It is a longitudinal cross-sectional view which shows typically the principal part structural example of the CMOS solid-state image sensor which concerns on Embodiment 1 of this invention. It is a figure which shows the relationship between the deposition temperature of the HDP film | membrane in the CMOS solid-state image sensor of FIG. 1, and the magnitude | size of a dark current. It is a figure which shows the relationship between the deposition temperature of the HDP film | membrane, and the variation (percentage) of dark current in the CMOS solid-state image sensor of FIG. It is a figure which shows the relationship between the deposition temperature of a HDP film | membrane in a CMOS solid-state image sensor of FIG. It is a figure which shows the dispersion | variation (percentage) relationship of the deposition temperature of a HDP film | membrane and a fine white crack in the CMOS solid-state image sensor of FIG. It is a longitudinal cross-sectional view which shows typically the principal part structural example of the CMOS solid-state image sensor which concerns on Embodiment 2 of this invention.

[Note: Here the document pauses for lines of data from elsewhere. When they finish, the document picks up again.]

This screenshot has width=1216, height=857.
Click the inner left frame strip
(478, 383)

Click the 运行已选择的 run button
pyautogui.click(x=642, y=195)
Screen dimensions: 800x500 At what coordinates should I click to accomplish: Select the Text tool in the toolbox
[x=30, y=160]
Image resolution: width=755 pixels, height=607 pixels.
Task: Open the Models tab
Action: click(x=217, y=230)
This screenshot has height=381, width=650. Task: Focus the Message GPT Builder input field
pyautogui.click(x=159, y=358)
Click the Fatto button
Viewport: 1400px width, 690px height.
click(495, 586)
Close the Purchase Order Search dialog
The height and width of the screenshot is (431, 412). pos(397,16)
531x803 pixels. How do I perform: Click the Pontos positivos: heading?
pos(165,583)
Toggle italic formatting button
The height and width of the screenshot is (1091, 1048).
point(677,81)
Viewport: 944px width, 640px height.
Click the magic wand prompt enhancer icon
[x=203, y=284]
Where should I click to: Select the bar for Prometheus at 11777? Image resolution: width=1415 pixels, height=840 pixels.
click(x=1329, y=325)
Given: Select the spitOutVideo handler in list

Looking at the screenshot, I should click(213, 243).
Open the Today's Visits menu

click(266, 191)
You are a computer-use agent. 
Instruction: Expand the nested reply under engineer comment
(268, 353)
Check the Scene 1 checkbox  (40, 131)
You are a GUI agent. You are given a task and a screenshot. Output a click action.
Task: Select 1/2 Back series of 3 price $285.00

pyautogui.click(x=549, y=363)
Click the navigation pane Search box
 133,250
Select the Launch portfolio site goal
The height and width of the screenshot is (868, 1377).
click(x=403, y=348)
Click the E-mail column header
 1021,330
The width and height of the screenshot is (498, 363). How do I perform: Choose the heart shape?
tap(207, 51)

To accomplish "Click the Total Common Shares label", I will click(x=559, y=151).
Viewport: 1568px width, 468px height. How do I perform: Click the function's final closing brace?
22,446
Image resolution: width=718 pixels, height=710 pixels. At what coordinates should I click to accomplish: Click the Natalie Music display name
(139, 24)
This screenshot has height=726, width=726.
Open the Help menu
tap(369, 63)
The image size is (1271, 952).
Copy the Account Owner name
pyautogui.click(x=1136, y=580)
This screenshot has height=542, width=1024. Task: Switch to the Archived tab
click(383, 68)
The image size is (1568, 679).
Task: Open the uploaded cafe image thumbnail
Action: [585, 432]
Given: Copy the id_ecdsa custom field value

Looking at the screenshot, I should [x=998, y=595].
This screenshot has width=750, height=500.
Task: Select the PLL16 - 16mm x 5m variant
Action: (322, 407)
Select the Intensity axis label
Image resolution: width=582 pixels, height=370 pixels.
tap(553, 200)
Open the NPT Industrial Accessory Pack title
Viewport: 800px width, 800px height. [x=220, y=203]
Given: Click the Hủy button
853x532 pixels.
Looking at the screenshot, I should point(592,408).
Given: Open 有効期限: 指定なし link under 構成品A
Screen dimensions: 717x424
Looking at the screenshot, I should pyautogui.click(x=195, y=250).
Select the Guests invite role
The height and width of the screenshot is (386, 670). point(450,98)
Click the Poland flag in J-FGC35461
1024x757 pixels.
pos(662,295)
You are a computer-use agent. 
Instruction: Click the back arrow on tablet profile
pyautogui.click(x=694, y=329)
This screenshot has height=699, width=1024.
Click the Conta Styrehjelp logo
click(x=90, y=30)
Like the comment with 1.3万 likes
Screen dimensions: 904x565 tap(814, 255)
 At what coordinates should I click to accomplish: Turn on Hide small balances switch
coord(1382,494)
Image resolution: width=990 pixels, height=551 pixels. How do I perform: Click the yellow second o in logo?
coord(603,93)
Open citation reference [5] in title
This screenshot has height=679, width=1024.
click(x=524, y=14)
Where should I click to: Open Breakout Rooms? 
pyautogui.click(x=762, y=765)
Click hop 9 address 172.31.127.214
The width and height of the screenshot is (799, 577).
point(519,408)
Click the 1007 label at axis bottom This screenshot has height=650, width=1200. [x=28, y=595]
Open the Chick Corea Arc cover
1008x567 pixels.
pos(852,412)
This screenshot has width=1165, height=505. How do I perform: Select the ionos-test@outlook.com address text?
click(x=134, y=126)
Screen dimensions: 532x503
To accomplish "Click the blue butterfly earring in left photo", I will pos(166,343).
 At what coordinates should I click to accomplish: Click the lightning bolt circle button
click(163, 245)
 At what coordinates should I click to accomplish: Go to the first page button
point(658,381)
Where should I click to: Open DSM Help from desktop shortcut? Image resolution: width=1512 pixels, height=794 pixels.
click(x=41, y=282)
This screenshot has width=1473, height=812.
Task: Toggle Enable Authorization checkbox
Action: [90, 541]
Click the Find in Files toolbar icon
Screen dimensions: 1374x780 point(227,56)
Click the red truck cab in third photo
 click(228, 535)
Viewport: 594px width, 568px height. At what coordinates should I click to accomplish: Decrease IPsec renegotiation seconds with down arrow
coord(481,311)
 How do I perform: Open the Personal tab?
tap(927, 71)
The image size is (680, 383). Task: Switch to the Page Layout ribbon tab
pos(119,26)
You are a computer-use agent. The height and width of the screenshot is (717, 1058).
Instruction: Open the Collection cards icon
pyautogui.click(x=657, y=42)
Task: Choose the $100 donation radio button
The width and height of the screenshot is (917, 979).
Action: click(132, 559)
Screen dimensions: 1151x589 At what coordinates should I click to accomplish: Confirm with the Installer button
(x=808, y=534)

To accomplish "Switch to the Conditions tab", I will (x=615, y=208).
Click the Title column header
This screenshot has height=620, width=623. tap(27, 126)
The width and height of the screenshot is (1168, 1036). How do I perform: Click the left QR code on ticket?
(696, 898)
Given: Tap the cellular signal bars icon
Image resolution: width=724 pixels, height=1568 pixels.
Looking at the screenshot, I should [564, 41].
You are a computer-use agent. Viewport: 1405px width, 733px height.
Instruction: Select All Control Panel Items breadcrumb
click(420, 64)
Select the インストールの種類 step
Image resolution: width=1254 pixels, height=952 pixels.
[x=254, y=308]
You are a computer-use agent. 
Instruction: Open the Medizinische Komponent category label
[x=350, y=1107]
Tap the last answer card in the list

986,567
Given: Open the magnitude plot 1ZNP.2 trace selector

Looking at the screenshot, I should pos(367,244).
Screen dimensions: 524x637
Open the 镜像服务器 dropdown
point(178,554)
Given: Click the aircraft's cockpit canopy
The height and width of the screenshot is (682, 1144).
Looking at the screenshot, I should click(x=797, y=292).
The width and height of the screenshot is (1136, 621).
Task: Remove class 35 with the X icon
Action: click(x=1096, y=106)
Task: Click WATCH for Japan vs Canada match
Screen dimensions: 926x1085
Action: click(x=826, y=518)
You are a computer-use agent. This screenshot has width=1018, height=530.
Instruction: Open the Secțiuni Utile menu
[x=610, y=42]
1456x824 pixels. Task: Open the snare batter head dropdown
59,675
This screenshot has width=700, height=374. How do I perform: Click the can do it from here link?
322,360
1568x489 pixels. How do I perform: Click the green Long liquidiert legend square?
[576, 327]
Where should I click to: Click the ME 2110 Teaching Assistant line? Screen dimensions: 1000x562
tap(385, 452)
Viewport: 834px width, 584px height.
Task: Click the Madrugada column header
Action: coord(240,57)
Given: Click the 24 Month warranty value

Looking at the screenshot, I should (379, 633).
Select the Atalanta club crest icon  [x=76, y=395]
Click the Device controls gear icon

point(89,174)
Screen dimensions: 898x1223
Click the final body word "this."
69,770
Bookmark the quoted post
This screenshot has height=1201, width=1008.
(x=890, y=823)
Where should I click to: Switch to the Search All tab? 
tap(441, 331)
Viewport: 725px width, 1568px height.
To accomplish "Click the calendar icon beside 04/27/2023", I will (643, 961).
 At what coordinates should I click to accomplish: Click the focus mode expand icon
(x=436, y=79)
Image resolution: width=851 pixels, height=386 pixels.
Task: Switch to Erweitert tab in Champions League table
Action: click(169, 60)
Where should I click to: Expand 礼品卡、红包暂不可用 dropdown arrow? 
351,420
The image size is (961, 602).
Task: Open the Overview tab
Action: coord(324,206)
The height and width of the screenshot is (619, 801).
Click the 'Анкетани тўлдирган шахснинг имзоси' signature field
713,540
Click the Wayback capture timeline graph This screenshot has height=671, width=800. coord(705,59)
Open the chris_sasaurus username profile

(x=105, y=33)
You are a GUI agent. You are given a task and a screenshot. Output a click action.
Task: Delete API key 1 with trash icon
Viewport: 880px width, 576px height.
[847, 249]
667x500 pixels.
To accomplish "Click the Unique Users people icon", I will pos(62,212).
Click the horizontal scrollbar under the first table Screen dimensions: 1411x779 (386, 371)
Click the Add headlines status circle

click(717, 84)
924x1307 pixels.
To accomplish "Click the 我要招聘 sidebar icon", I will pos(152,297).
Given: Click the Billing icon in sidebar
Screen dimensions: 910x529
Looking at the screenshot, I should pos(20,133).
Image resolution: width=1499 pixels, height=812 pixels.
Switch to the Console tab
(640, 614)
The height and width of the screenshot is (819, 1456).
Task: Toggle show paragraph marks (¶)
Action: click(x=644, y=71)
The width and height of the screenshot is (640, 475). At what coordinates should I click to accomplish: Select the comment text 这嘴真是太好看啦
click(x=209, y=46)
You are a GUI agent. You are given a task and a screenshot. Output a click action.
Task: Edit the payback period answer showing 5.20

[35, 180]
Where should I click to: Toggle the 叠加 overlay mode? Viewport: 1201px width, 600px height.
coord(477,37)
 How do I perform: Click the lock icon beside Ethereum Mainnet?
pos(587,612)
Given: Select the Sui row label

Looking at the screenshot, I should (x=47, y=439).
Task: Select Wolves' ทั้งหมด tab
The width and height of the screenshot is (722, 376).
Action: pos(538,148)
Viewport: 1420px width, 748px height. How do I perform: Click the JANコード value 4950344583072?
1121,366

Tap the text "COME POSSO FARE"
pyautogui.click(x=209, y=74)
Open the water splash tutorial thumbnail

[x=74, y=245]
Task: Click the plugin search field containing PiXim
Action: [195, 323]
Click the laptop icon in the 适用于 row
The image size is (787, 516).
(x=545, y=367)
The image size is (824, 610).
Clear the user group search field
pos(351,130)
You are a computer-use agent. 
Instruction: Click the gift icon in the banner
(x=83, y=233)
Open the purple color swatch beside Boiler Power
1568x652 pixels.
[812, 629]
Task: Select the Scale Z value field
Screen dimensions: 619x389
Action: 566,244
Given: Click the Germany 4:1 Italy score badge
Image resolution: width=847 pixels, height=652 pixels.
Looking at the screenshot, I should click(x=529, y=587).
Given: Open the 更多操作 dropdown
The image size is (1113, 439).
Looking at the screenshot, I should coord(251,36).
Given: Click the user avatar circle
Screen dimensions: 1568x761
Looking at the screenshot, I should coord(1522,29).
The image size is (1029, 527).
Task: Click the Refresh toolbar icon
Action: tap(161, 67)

It is a longitudinal cross-sectional view which shows typically the principal part structural example of the CCD solid-state image sensor which concerns on Embodiment 3 of this invention.

  Hereinafter, as embodiments 1 and 2 of the method for manufacturing a solid-state imaging device of the present invention, a case where a plasma SiN film by the plasma CVD method of the present invention is applied to a CMOS solid-state imaging device (CMOS image sensor) will be described. As a third embodiment of the solid-state imaging device manufacturing method, a case where the plasma SiN film by the plasma CVD method of the present invention is applied to a CCD solid-state imaging device (CCD image sensor) will be described in detail with reference to the drawings.

  Here, the features of the CMOS image sensor and the CCD image sensor will be briefly described.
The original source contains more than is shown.